_Dataset records:_
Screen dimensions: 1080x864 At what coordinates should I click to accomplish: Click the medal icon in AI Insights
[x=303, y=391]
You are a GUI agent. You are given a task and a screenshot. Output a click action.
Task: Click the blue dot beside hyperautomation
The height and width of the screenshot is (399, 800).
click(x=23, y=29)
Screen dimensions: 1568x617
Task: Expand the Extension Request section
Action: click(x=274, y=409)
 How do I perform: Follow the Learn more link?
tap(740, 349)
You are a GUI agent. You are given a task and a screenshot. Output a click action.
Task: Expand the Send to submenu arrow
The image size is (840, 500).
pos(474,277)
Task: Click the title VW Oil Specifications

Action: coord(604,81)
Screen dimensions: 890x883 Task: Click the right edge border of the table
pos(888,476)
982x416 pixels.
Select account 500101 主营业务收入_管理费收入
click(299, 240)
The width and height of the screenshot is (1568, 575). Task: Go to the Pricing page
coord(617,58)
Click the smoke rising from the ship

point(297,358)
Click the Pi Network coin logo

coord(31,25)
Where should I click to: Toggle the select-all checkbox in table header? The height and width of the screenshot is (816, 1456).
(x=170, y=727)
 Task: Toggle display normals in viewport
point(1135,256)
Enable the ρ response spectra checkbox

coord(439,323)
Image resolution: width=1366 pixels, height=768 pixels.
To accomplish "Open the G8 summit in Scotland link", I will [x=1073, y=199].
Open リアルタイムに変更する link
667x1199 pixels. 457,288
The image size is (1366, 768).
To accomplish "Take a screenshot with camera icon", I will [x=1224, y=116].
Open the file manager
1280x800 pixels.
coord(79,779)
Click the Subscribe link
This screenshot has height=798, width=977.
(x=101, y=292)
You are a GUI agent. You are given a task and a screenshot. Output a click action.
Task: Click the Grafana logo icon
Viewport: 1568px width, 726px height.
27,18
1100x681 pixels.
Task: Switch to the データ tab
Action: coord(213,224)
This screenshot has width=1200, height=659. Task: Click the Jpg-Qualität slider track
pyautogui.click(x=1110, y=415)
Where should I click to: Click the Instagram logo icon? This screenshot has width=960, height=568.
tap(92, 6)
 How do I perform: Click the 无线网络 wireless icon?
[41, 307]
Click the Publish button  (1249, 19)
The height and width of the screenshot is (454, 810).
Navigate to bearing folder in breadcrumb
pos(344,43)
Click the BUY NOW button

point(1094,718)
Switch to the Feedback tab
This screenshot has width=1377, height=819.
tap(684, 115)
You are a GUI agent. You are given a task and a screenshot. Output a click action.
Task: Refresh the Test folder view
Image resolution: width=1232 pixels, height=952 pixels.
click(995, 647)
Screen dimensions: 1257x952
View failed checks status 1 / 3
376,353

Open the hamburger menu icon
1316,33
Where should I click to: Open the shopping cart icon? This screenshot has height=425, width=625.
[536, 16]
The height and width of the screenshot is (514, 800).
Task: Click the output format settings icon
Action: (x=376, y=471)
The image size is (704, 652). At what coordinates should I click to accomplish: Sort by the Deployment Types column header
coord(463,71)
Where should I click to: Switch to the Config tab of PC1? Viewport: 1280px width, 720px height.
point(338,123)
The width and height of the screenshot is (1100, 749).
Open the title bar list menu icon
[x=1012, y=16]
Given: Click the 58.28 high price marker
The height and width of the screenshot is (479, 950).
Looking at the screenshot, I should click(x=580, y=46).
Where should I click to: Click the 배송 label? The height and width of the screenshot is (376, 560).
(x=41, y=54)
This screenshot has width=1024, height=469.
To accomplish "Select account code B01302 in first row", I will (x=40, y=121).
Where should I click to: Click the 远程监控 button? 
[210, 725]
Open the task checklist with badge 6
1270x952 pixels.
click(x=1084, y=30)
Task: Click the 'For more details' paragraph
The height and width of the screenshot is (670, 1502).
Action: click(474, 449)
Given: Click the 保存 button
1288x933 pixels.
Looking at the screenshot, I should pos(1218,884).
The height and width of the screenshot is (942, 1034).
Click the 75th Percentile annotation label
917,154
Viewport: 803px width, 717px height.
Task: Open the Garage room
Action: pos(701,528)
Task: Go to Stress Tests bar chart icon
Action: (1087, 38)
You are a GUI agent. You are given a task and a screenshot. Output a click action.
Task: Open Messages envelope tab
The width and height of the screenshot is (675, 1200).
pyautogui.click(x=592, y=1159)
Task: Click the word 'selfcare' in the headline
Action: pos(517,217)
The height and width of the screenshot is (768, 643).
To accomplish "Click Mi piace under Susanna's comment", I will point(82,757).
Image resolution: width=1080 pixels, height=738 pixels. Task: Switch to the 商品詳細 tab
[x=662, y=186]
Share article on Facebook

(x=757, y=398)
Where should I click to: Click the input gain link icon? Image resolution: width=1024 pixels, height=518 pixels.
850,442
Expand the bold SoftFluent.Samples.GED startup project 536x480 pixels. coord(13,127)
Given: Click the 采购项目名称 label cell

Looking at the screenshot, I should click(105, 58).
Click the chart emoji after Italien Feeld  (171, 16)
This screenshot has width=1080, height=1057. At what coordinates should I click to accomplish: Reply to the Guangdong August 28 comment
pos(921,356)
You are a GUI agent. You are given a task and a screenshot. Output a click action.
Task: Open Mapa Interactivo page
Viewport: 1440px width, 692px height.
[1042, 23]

_To do:_
Exactly and without omission, set down every entry.

_Answer box:_
Screen dimensions: 1080x864 At what coordinates should I click to accomplish: Click the medal icon in AI Insights
[x=303, y=391]
You are a GUI agent. You are given a task and a screenshot. Output a click action.
Task: Click the blue dot beside hyperautomation
The height and width of the screenshot is (399, 800).
click(x=23, y=29)
Screen dimensions: 1568x617
Task: Expand the Extension Request section
Action: click(x=274, y=409)
 How do I perform: Follow the Learn more link?
tap(740, 349)
You are a GUI agent. You are given a task and a screenshot. Output a click action.
Task: Expand the Send to submenu arrow
The image size is (840, 500).
pos(474,277)
Task: Click the title VW Oil Specifications

Action: coord(604,81)
Screen dimensions: 890x883 Task: Click the right edge border of the table
pos(888,476)
982x416 pixels.
Select account 500101 主营业务收入_管理费收入
click(299, 240)
The width and height of the screenshot is (1568, 575). Task: Go to the Pricing page
coord(617,58)
Click the smoke rising from the ship

point(297,358)
Click the Pi Network coin logo

coord(31,25)
Where should I click to: Toggle the select-all checkbox in table header? The height and width of the screenshot is (816, 1456).
(x=170, y=727)
 Task: Toggle display normals in viewport
point(1135,256)
Enable the ρ response spectra checkbox

coord(439,323)
Image resolution: width=1366 pixels, height=768 pixels.
To accomplish "Open the G8 summit in Scotland link", I will [x=1073, y=199].
Open リアルタイムに変更する link
667x1199 pixels. 457,288
The image size is (1366, 768).
To accomplish "Take a screenshot with camera icon", I will [x=1224, y=116].
Open the file manager
1280x800 pixels.
coord(79,779)
Click the Subscribe link
This screenshot has height=798, width=977.
(x=101, y=292)
You are a GUI agent. You are given a task and a screenshot. Output a click action.
Task: Click the Grafana logo icon
Viewport: 1568px width, 726px height.
27,18
1100x681 pixels.
Task: Switch to the データ tab
Action: coord(213,224)
This screenshot has width=1200, height=659. Task: Click the Jpg-Qualität slider track
pyautogui.click(x=1110, y=415)
Where should I click to: Click the Instagram logo icon? This screenshot has width=960, height=568.
tap(92, 6)
 How do I perform: Click the 无线网络 wireless icon?
[41, 307]
Click the Publish button  (1249, 19)
The height and width of the screenshot is (454, 810).
Navigate to bearing folder in breadcrumb
pos(344,43)
Click the BUY NOW button

point(1094,718)
Switch to the Feedback tab
This screenshot has width=1377, height=819.
tap(684, 115)
You are a GUI agent. You are given a task and a screenshot. Output a click action.
Task: Refresh the Test folder view
Image resolution: width=1232 pixels, height=952 pixels.
click(995, 647)
Screen dimensions: 1257x952
View failed checks status 1 / 3
376,353

Open the hamburger menu icon
1316,33
Where should I click to: Open the shopping cart icon? This screenshot has height=425, width=625.
[536, 16]
The height and width of the screenshot is (514, 800).
Task: Click the output format settings icon
Action: (x=376, y=471)
The image size is (704, 652). At what coordinates should I click to accomplish: Sort by the Deployment Types column header
coord(463,71)
Where should I click to: Switch to the Config tab of PC1? Viewport: 1280px width, 720px height.
point(338,123)
The width and height of the screenshot is (1100, 749).
Open the title bar list menu icon
[x=1012, y=16]
Given: Click the 58.28 high price marker
The height and width of the screenshot is (479, 950).
Looking at the screenshot, I should click(x=580, y=46).
Where should I click to: Click the 배송 label? The height and width of the screenshot is (376, 560).
(x=41, y=54)
This screenshot has width=1024, height=469.
To accomplish "Select account code B01302 in first row", I will (x=40, y=121).
Where should I click to: Click the 远程监控 button? 
[210, 725]
Open the task checklist with badge 6
1270x952 pixels.
click(x=1084, y=30)
Task: Click the 'For more details' paragraph
The height and width of the screenshot is (670, 1502).
Action: click(474, 449)
Given: Click the 保存 button
1288x933 pixels.
Looking at the screenshot, I should pos(1218,884).
The height and width of the screenshot is (942, 1034).
Click the 75th Percentile annotation label
917,154
Viewport: 803px width, 717px height.
Task: Open the Garage room
Action: pos(701,528)
Task: Go to Stress Tests bar chart icon
Action: (1087, 38)
You are a GUI agent. You are given a task and a screenshot. Output a click action.
Task: Open Messages envelope tab
The width and height of the screenshot is (675, 1200).
pyautogui.click(x=592, y=1159)
Task: Click the word 'selfcare' in the headline
Action: pos(517,217)
The height and width of the screenshot is (768, 643).
To accomplish "Click Mi piace under Susanna's comment", I will point(82,757).
Image resolution: width=1080 pixels, height=738 pixels. Task: Switch to the 商品詳細 tab
[x=662, y=186]
Share article on Facebook

(x=757, y=398)
Where should I click to: Click the input gain link icon? Image resolution: width=1024 pixels, height=518 pixels.
850,442
Expand the bold SoftFluent.Samples.GED startup project 536x480 pixels. coord(13,127)
Given: Click the 采购项目名称 label cell

Looking at the screenshot, I should click(105, 58).
Click the chart emoji after Italien Feeld  (171, 16)
This screenshot has width=1080, height=1057. At what coordinates should I click to accomplish: Reply to the Guangdong August 28 comment
pos(921,356)
You are a GUI agent. You are given a task and a screenshot. Output a click action.
Task: Open Mapa Interactivo page
Viewport: 1440px width, 692px height.
[1042, 23]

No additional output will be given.